## Assigned task
Only those lines in the data below from the line containing "Click avatar of the 'hun khói ấy' commenter" through the line containing "Pick the Off color for Sound 4", both included, should be restated word for word.
━━━━━ Given data ━━━━━
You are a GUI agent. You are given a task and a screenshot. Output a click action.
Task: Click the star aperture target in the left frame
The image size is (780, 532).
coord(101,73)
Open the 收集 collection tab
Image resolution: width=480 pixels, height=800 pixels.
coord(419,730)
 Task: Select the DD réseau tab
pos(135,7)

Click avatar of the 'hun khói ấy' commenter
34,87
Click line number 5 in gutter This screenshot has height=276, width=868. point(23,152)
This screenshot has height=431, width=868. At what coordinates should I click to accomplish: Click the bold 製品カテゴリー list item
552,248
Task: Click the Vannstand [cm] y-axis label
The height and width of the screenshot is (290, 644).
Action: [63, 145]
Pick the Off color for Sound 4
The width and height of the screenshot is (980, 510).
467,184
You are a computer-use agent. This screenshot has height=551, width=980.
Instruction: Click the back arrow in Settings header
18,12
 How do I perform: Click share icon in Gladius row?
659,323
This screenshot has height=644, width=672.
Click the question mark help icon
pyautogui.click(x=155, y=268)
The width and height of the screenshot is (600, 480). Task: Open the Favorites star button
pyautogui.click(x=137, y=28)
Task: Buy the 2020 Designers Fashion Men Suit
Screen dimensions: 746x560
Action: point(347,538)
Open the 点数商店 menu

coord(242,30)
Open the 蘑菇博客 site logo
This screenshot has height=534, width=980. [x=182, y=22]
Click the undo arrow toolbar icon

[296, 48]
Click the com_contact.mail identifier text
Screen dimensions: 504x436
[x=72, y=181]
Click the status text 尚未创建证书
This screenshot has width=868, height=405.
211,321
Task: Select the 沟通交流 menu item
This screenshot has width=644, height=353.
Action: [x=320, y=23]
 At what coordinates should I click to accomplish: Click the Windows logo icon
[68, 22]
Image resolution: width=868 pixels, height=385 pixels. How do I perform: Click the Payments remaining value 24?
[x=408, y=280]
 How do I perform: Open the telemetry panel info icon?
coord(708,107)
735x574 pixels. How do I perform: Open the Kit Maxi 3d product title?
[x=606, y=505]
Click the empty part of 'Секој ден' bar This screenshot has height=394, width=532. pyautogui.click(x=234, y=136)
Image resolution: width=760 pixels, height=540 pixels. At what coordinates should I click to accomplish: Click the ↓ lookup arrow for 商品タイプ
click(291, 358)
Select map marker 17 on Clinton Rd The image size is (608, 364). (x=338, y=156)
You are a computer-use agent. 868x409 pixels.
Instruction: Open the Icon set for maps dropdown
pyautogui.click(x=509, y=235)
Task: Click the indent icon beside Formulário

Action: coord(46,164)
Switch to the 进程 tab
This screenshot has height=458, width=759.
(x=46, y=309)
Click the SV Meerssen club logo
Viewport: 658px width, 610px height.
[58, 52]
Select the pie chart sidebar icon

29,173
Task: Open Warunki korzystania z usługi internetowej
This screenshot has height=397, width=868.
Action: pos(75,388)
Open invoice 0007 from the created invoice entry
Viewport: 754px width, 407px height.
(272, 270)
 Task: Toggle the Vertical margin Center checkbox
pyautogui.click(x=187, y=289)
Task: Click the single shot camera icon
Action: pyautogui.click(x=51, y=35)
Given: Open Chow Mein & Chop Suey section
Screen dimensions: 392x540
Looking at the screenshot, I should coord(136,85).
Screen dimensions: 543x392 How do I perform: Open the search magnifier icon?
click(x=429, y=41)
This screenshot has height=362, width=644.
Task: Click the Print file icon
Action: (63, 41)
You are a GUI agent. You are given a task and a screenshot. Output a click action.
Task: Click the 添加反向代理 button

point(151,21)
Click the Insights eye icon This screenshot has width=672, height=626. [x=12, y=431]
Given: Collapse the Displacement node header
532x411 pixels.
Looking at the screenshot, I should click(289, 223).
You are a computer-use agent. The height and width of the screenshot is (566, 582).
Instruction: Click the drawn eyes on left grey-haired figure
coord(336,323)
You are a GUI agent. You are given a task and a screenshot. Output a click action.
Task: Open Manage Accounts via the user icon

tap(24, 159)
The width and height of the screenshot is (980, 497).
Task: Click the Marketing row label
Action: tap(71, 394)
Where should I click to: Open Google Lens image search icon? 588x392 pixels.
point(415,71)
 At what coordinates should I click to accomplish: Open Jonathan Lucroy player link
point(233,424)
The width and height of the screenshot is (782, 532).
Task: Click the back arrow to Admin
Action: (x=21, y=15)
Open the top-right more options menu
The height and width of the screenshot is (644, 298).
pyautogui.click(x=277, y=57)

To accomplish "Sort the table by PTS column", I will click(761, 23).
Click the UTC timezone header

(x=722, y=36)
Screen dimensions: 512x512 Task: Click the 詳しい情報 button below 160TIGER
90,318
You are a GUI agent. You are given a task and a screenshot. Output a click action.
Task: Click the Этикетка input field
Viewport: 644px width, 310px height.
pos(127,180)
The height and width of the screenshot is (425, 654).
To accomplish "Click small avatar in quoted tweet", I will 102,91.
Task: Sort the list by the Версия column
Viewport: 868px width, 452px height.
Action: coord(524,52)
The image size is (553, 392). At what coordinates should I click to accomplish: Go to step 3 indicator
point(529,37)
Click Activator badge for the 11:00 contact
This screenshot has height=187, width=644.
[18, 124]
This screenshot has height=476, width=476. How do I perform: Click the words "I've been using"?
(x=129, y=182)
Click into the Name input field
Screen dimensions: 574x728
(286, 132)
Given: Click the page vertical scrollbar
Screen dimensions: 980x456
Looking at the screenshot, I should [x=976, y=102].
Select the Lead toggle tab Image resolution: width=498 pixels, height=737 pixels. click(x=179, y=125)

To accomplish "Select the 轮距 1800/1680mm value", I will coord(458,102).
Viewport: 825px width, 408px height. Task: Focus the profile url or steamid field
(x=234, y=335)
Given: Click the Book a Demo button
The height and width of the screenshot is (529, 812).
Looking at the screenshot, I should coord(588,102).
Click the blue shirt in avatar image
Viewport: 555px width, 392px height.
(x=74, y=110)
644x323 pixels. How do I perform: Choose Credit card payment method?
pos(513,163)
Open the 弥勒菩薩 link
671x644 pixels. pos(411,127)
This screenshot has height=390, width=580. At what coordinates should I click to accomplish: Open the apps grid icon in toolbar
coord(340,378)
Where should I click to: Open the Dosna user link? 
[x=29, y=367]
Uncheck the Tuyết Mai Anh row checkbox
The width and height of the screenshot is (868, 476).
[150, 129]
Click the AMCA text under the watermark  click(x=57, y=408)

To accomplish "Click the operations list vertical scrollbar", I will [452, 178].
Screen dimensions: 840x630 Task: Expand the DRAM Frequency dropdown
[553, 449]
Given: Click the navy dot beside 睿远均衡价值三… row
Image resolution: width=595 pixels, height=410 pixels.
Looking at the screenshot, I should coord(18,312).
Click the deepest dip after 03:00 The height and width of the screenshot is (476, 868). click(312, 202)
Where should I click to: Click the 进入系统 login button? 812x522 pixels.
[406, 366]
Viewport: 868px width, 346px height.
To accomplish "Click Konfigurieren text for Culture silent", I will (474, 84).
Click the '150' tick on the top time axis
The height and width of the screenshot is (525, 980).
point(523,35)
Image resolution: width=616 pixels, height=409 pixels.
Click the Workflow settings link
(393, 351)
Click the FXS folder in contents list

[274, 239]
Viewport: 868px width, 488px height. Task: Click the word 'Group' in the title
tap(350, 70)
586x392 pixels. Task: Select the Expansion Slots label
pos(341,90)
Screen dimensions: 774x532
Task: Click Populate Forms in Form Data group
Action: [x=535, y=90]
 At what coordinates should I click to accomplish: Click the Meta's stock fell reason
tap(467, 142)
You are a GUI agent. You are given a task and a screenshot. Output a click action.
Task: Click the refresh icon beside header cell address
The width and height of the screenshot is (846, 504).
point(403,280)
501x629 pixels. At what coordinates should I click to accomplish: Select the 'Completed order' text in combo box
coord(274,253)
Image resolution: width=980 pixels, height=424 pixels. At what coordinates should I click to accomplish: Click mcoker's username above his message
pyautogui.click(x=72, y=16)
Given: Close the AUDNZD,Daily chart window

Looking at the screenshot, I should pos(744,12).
━━━━━
## Output
Click avatar of the 'hun khói ấy' commenter
34,87
Click line number 5 in gutter This screenshot has height=276, width=868. point(23,152)
This screenshot has height=431, width=868. At what coordinates should I click to accomplish: Click the bold 製品カテゴリー list item
552,248
Task: Click the Vannstand [cm] y-axis label
The height and width of the screenshot is (290, 644).
Action: [63, 145]
Pick the Off color for Sound 4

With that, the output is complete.